Now sometimes an argument which has been properly deduced is silly, if the assumptions are extremely implausible or false. — Aristotle, Sophistical Refutations, 183a14
A chronic wound has “failed to proceed through an orderly and timely process to produce anatomic and functional integrity, or proceeded through the repair process without establishing a sustained anatomic and functional result.”2 The converse definition is implied — ie, an acute wound proceeds through an orderly and timely process to produce anatomic and functional integrity and proceeds through the repair process, establishing a sustained anatomic and functional result. First, the classic definitions of the adjectives chronic and acute relate to timing and complications of wound healing. These same adjectives then are often applied to types and locations of wounds. For example, chronic wound is applied to pressure and venous ulcers; however, many pressure ulcers and venous ulcers do “progress through the healing process in a timely and uncomplicated manner.” In another example, acute wound is applied to military injures and surgical incisions. Conversely, many military injures and surgical incisions do not “progress through the healing process in a timely and uncomplicated manner.”
Second and further complicating this issue is the fact wounds may have dual etiologies. A surgical incision or military injury also may be venous ulcer or pressure ulcer. Consider the woman who has an excisional biopsy on the lower extremity lesion of a limb with preexisting venous disease. Or consider the soldier who is trapped in his tank for 3 days with his arm wedged between the breechblock and the turret wall, sustaining tissue necrosis. In the first case, the surgical incision is also a venous ulcer, but is it chronic or acute? In the second case the military injury is also a pressure ulcer, but is it chronic or acute?
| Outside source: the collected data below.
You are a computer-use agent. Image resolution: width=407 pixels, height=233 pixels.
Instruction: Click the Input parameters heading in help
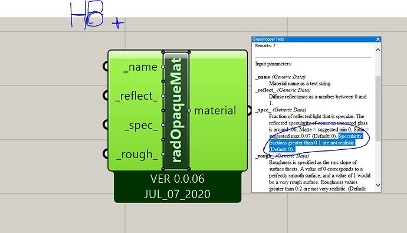[273, 64]
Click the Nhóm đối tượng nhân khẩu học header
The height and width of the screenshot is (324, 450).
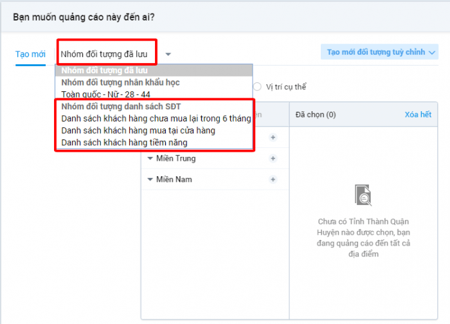(120, 82)
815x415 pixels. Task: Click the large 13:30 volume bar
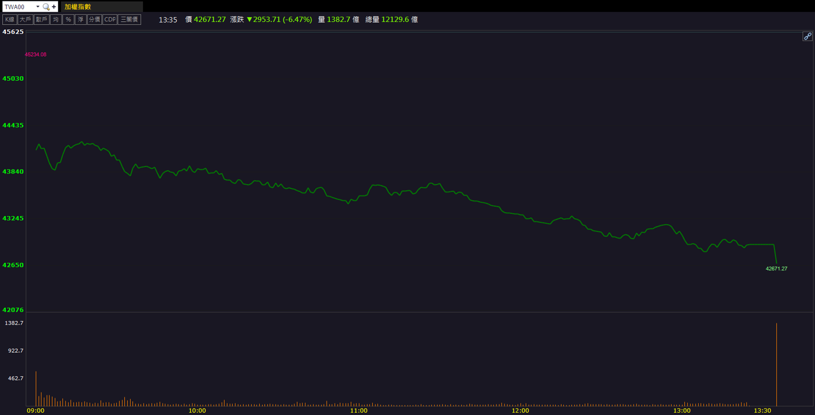pos(776,364)
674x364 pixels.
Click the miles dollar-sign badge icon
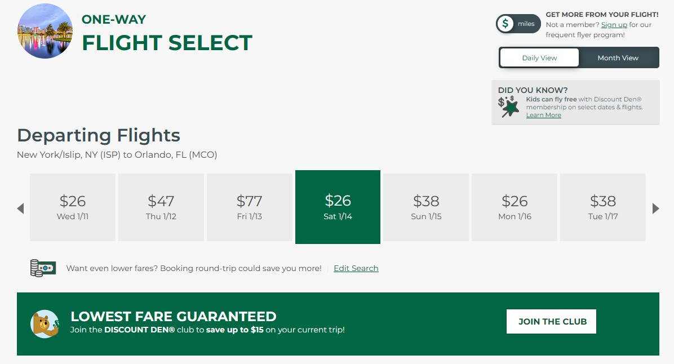[506, 24]
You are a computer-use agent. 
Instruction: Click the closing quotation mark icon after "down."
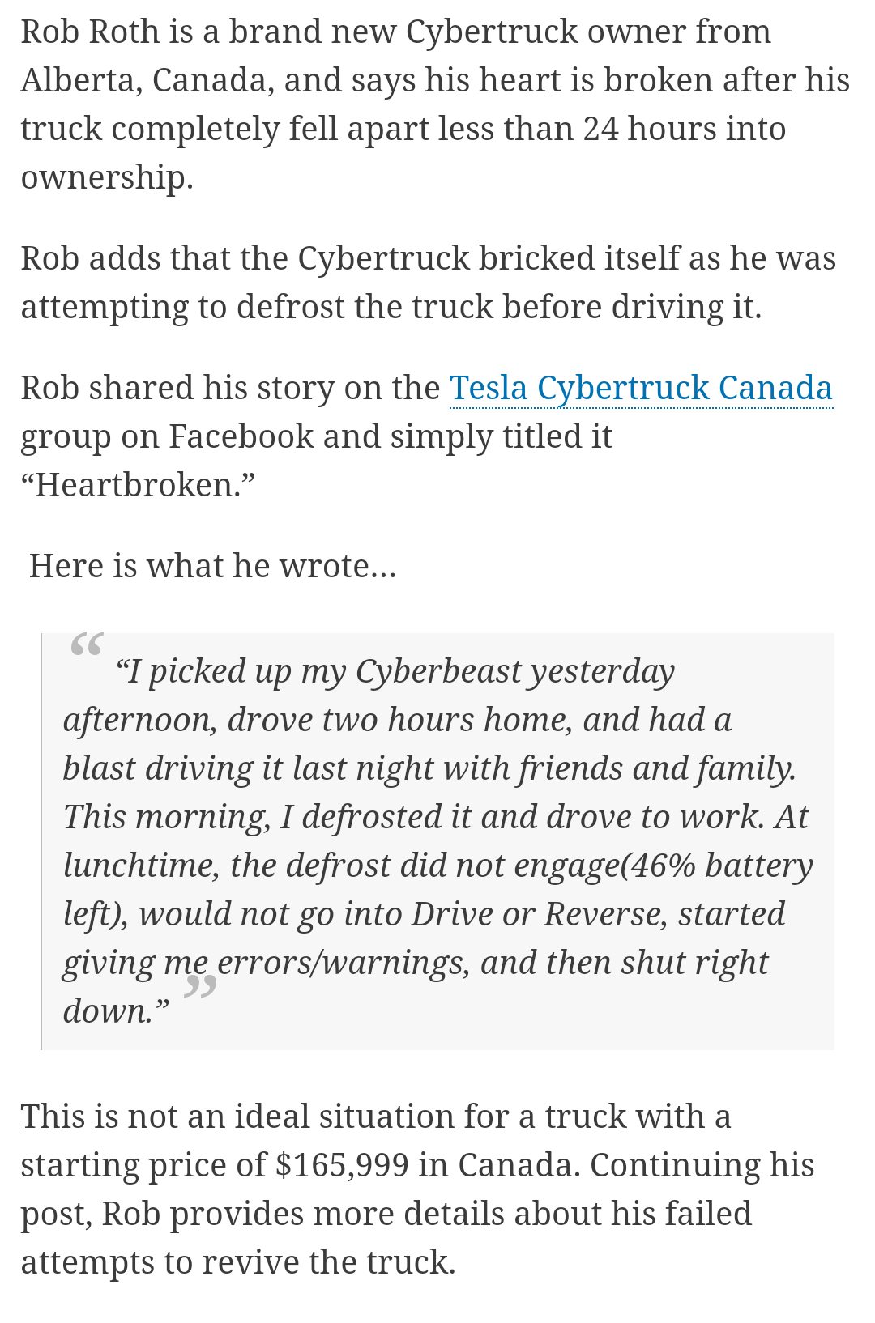click(x=200, y=988)
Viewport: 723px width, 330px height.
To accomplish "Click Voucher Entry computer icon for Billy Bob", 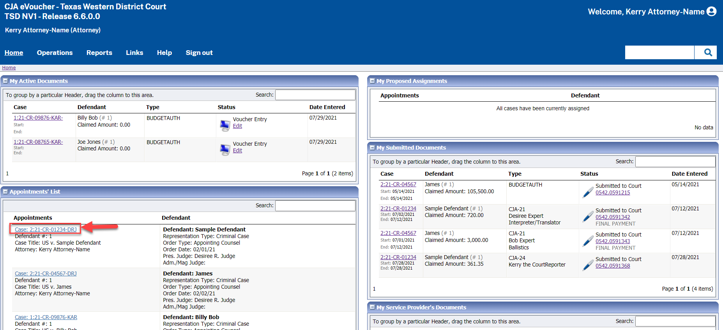I will tap(225, 125).
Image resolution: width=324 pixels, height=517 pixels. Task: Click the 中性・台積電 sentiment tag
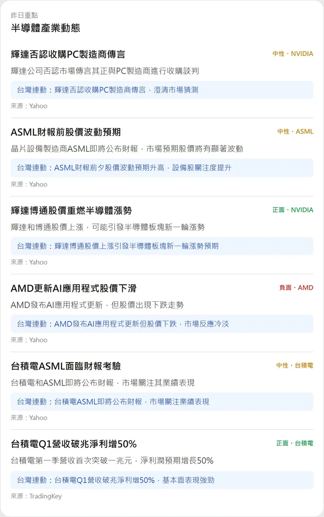[x=294, y=365]
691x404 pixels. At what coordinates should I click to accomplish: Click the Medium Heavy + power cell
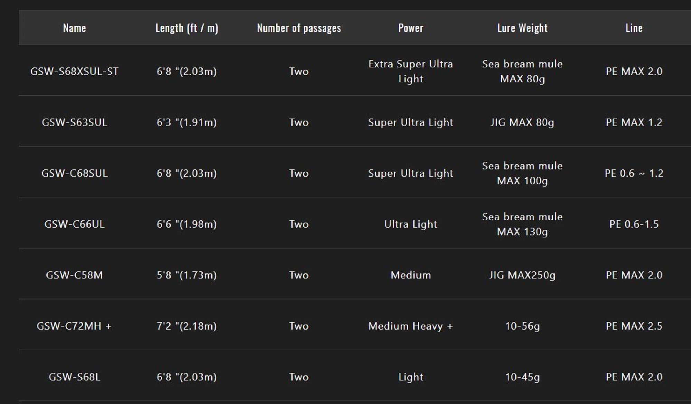pyautogui.click(x=410, y=326)
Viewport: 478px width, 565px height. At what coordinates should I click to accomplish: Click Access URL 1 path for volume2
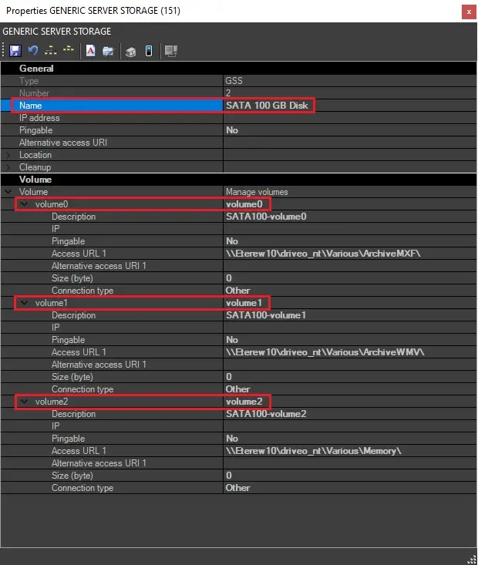point(314,451)
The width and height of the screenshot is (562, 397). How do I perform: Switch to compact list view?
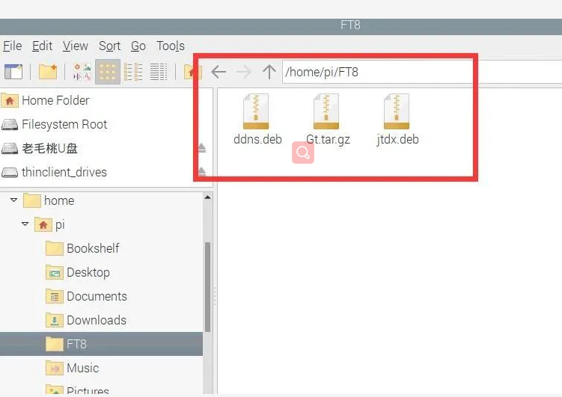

I laud Dr. Kerstein’s challenge to continue “probing the depth of vascular biology associated with wounds.” Yet, before we can “address the role of chronic wound fluid and compare it to acute wound fluid,” we must address the terminology used as the typology for these wounds. Presuming a wound is “chronic” when with prompt attention it will not malinger or presuming an acute wound will heal expeditiously can lead to costly mistakes in terms of physical, financial, and emotional expense. Stop, look, and think before you label.
This article was not subject to the Ostomy Wound Management peer-review process.
1. Kerstein M. The Wounds of War. Ostomy Wound Manage. 2005;51(1):6.
2. Lazarus GS, Cooper DM, Knighton DR, et al. Definitions and guidelines for assessment of wounds and evaluation of healing. Arch Dermat. 1994;130:489–93.